=== EXERCISE ===
Starting at the line with "The width and" and ending at the last line of the listing, swap "thumbnail" for "tile" and give those lines again with nothing else changed. Leave the pictures out.

=== STORED ROWS ===
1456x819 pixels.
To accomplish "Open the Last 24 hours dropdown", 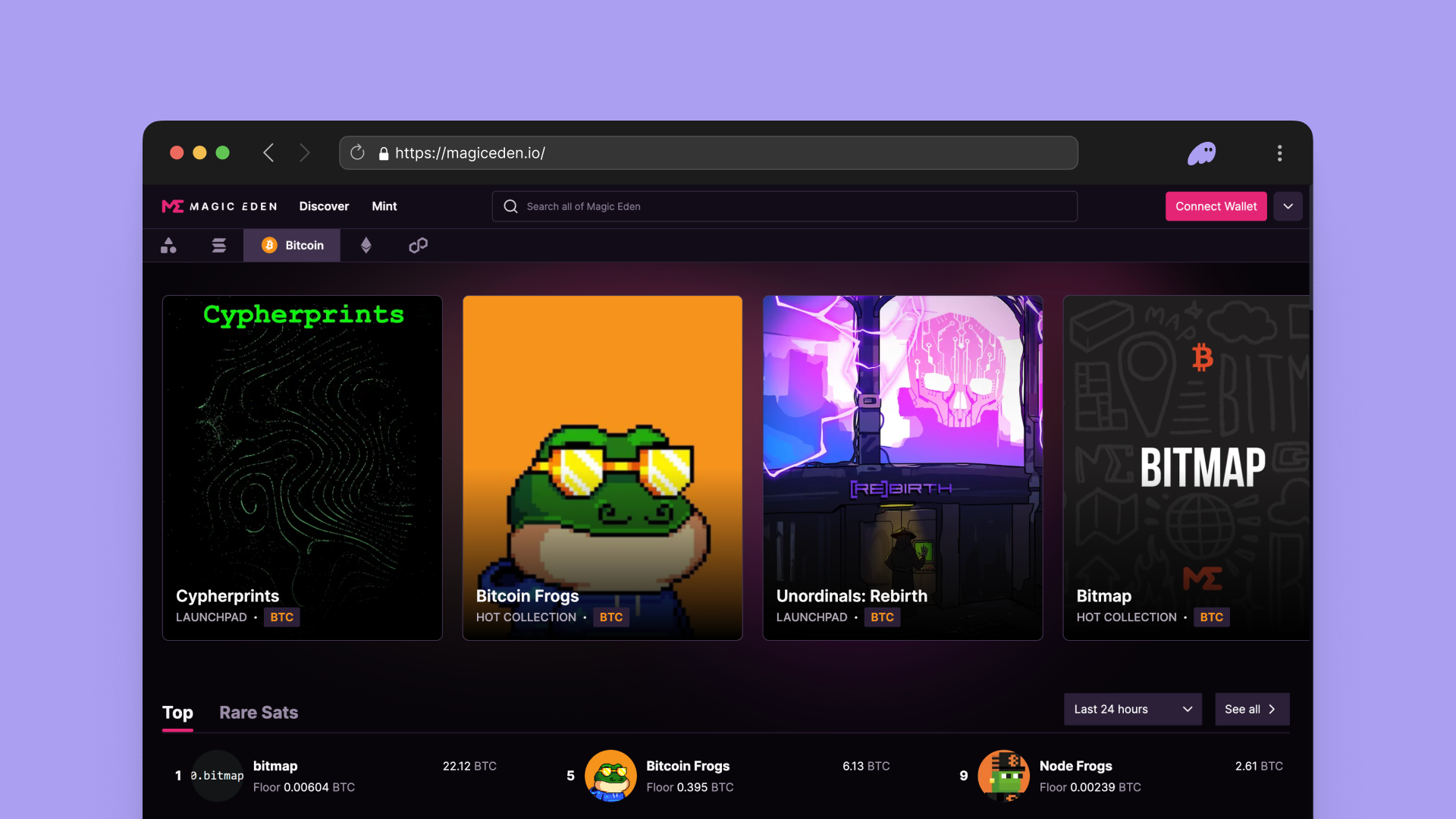I will click(x=1132, y=709).
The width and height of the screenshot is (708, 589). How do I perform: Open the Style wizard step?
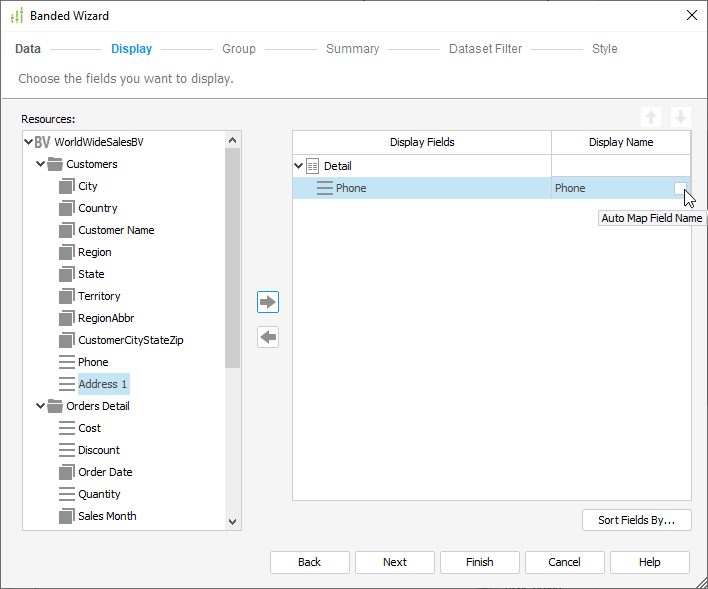[x=604, y=49]
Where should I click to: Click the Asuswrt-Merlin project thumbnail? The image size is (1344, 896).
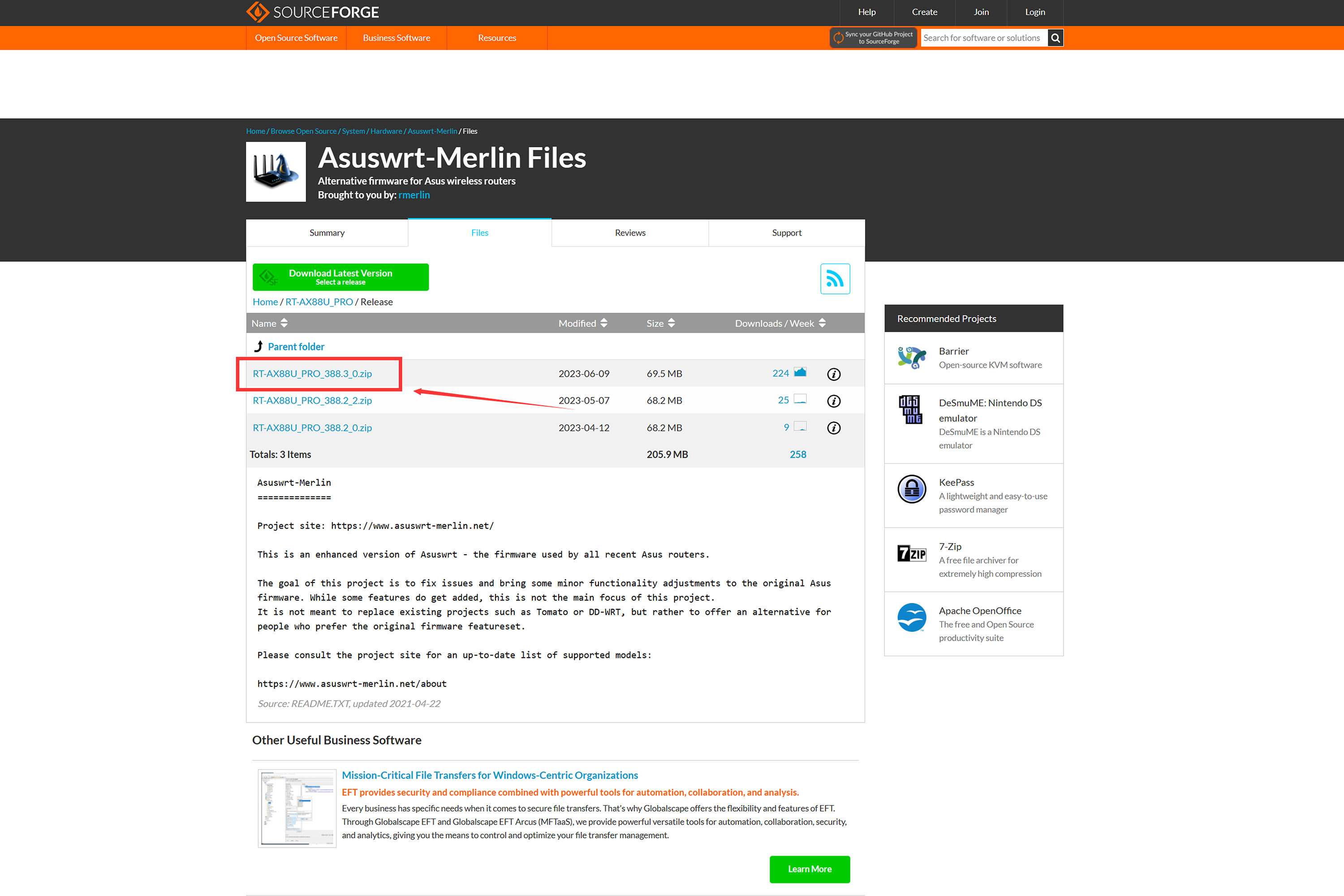276,172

=== ANSWER TO THE EXERCISE ===
The width and height of the screenshot is (708, 589). How do I perform: Open the Style wizard step?
[x=604, y=49]
Where should I click to: Click the Asuswrt-Merlin project tile? The image size is (1344, 896).
276,172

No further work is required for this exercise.